Writer’s Boot Camp. When I heard the words I almost expected a large burly woman ready to whip our class into travel writers. “One, two, three, four, write!” she’d shout. However, when the small gentle woman with the pixie haircut walked in, I exhaled. Our guest this past Friday, Lisa Alpine, an author, writer, teacher, and travel journalist was there to teach us how to be better travel writers but without the whip. 

“Be confident, really know yourself and your special interests” were some thoughtful insights that Alpine emphasized. As an inexperienced travel writer these words of wisdom were difficult to swallow. How can you be confident when you’re just starting out? Alpine described honing your own writing style, trying to differentiate yourself with how you write and what you choose to write about. You can show more confidence as a writer when you are writing about something you really enjoy. Famous travel writer, Tim Cahill as Alpine noted, has found success by developing a theme for all of his pieces. “Something has to go wrong on his trips” she said, “He makes himself the butt of the joke, that’s his style.”

Good travel writers are someone who can transport you into a place and makes you a part of the story. Alpine compared it to sitting in a movie theater one minute and walking the streets of Paris in the 1920s the next. This feeling comes when the article is filled with descriptions of what the writer sees, hears, tastes, smells, and touches. As we have learned through our previous guest, Don George, evoking emotion through description of the senses is difficult and often writers do not get past describing what they see. Alpine took this point further, telling us to focus on one sense to lead the reader into the scene, and then add the other senses from there. For example, starting with describing the sounds only like a blank movie screen and adding the other senses little by little.

“The parade of feet, shuffling up and down the stairs” was the line I jotted down during one of our writing exercises. Throughout the class, Alpine had us begin to write spontaneously, which I found very difficult. At one point, she described how great writers use humor initially to draw the reader in and use their laughter to drawn out deeper emotion. “Get them to laugh, you can get them to cry” she said with a smile. Humor opens people up to more, whether that is more laughter or sadness, it can add richness and leave a lasting impression on your reader.
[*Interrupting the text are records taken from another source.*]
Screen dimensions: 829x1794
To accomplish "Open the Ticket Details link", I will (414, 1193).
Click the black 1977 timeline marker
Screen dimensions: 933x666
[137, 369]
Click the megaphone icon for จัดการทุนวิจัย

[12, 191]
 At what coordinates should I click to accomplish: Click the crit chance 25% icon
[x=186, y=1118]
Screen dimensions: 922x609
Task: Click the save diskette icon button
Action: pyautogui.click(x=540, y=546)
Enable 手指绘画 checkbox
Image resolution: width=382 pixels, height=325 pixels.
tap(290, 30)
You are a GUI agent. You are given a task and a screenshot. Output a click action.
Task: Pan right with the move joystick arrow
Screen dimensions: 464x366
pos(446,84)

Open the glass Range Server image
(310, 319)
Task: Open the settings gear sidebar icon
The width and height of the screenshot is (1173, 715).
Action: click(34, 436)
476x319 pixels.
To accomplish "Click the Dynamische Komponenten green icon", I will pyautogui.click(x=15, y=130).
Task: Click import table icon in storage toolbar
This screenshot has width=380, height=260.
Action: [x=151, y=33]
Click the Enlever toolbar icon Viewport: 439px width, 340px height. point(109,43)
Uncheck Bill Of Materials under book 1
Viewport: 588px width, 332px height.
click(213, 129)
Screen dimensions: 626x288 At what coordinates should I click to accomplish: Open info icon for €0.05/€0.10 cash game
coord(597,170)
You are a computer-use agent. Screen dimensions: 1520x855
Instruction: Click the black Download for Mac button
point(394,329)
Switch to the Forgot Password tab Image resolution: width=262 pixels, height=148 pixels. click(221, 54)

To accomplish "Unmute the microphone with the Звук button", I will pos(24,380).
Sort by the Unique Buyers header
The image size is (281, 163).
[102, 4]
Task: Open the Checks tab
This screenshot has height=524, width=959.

What tools does a travel writer need to be able to write an article that evokes emotion and leaves a lasting impression? The starting mark, according to Alpine, is the handy dandy notebook. Most people cannot remember all the quirky details that are said or occur on a trip. These are the details needed in a good quality travel article. If these quotes or events are not written down right away, you may lose the heart of your article. Alpine emphasized the use of good quotes “let the people speak about the place” she said. It’s important to correctly quote, not only ethically, but if someone is quoted incorrectly, it may take away from the original meaning and feeling of what the person said.

While I entered the class room that morning with trepidation, I left feeling like our mini boot camp was helpful. Learning to push yourself in your writing can bring a more honest and overall better result. When traveling, I’ve found that it’s important to note right away what you are feeling, smelling, tasting that causes you emotion. Describing these senses and emotions will drawn the reader into your article and cause it to linger in their mind long after. After another successful guest, I feel that I am starting to reveal the writer I would like to be.